Old 07-02-2015, 02:34 AM   #1
Location: Sweden

Join Date: Jun 2014
Posts: 86
Default Variant calling with GATK between two cell lines

I recently got some whole genome sequencing data from my platform that would constitute some validation data for my other RNA-seq data. The idea was that the platform would do all the bioinformatic analyses for this data, so that I could keep my focus on RNA rather than DNA, but it turns out that they don't routinely do the last part of the analysis that I want: finding any differing mutations between my two sample types. I now have to do that myself, so I come here for help.

I have two isogenic cell lines, theoretically differing in a single mutation, and that is what we want to confirm (or that, at least, any other mutatations are in non-functional or otherwise non-relevant regions). As far as I understand it, the platform has done the alignment and the heaviest parts of the analysis, as well as a variant calling relative the reference. I'm really only interested in the difference between the cell lines, and not between cell lines / reference.

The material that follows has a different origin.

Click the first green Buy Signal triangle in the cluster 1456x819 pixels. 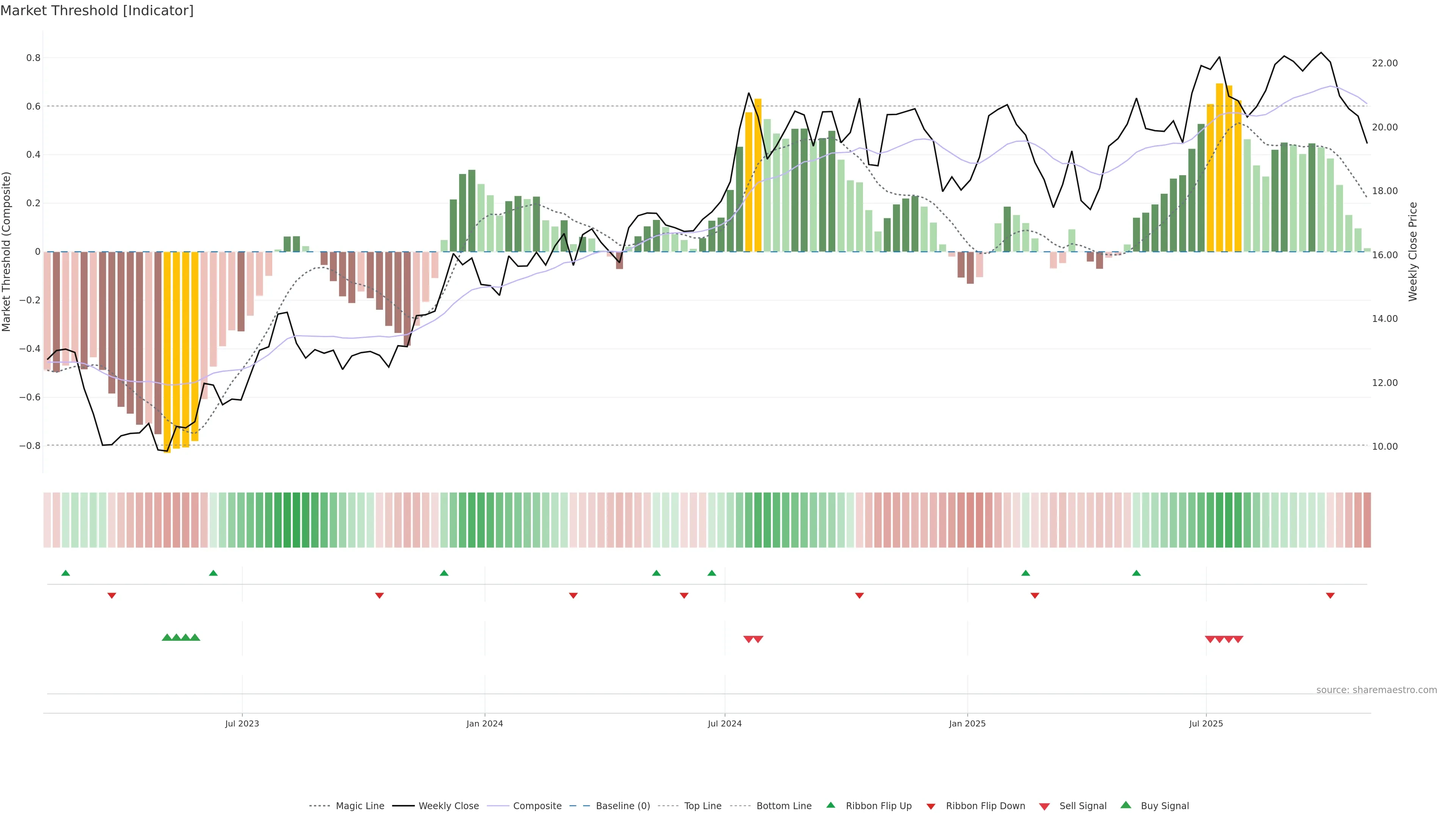coord(167,637)
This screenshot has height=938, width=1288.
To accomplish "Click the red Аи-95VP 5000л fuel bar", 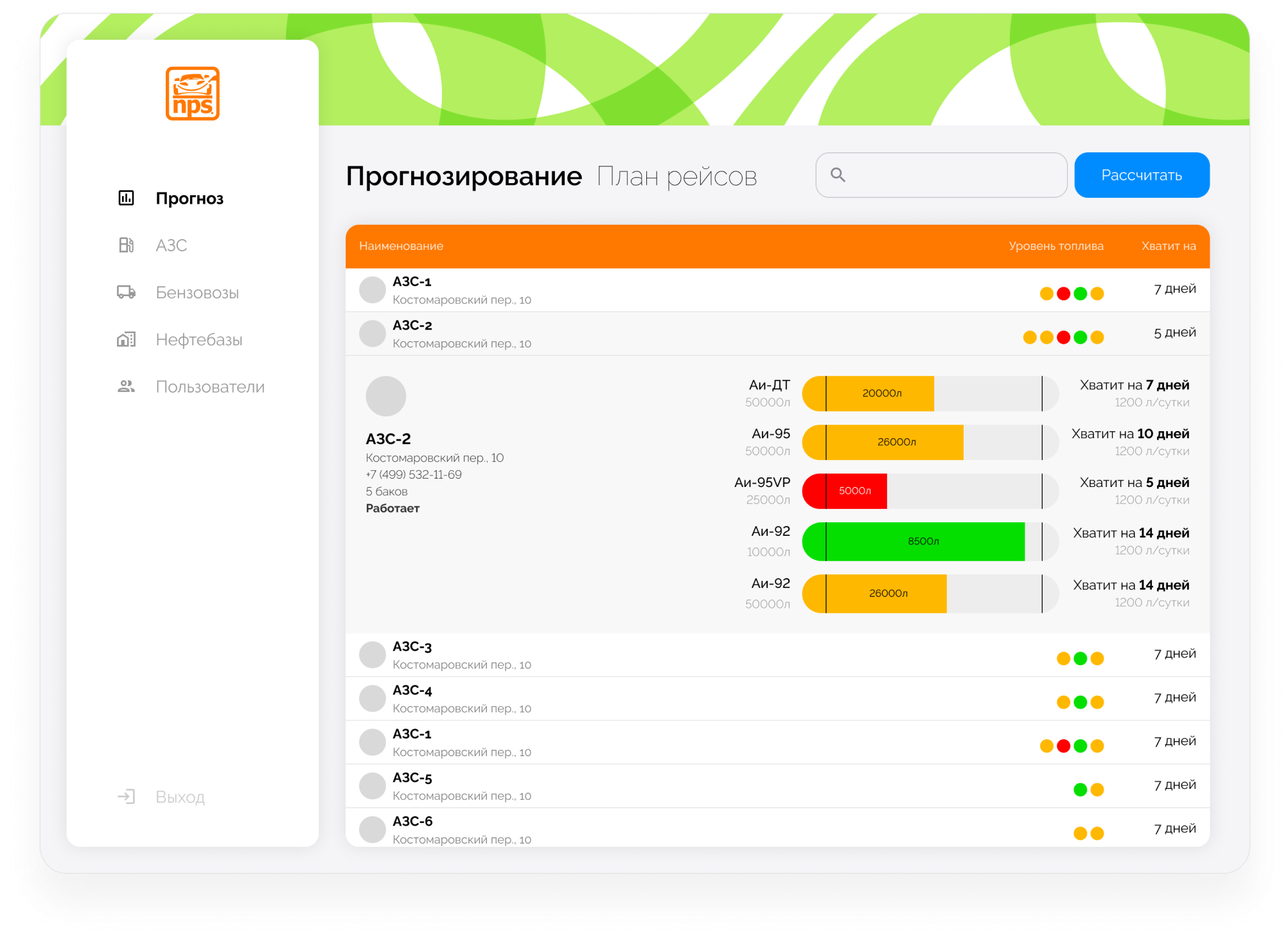I will tap(854, 491).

I was pointed towards the GenotypeGVCFs function of GATK. If I understand it correctly, what I do is input my two samples GVCFs and run it. I'm not sure why I need a reference, though. I made some rudimentary code:

java -jar GenomeAnalysisTK.jar \
	-T GenotypeGVCFs \
        -nt 16 \
	-R .../human_g1k_v37.fasta \
	--variant .../sample1.clean.dedup.recal.bam.genomic.vcf \
	--variant .../sample2.clean.dedup.recal.bam.genomic.vcf \
	-o .../output.vcf
Is this what I'm looking for? If not, what am I missing, or am I completely off course?